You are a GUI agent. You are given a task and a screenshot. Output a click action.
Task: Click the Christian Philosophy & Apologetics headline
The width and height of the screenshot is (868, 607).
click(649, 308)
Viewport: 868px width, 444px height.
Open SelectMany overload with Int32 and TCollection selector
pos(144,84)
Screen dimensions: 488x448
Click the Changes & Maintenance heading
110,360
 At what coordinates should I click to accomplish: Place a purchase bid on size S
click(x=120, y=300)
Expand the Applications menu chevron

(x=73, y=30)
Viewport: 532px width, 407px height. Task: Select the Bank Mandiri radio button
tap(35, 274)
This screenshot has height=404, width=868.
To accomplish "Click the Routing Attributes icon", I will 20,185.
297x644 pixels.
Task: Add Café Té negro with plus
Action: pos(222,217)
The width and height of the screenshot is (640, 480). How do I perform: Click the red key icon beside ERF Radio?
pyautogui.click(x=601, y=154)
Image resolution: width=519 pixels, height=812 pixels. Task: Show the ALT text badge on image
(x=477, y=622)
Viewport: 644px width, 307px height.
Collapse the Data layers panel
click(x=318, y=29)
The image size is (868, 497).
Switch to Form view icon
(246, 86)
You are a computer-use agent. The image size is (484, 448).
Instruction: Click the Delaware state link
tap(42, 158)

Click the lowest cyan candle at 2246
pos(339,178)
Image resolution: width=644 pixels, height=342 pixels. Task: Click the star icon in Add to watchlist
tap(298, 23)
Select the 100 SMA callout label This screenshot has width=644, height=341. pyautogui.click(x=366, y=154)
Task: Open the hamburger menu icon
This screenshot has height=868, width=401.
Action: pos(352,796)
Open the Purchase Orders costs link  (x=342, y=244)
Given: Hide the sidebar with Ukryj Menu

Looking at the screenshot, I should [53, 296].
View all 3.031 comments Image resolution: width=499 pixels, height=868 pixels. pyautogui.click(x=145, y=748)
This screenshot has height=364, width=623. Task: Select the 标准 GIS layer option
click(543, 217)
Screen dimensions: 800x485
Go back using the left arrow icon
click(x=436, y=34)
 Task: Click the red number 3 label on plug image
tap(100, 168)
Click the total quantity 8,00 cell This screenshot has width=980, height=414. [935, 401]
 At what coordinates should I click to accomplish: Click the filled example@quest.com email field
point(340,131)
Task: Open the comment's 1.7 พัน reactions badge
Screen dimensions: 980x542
··········
Determine how many lines in the listing above contain the word "dimensions". Provide that figure only.

[Written response]:
3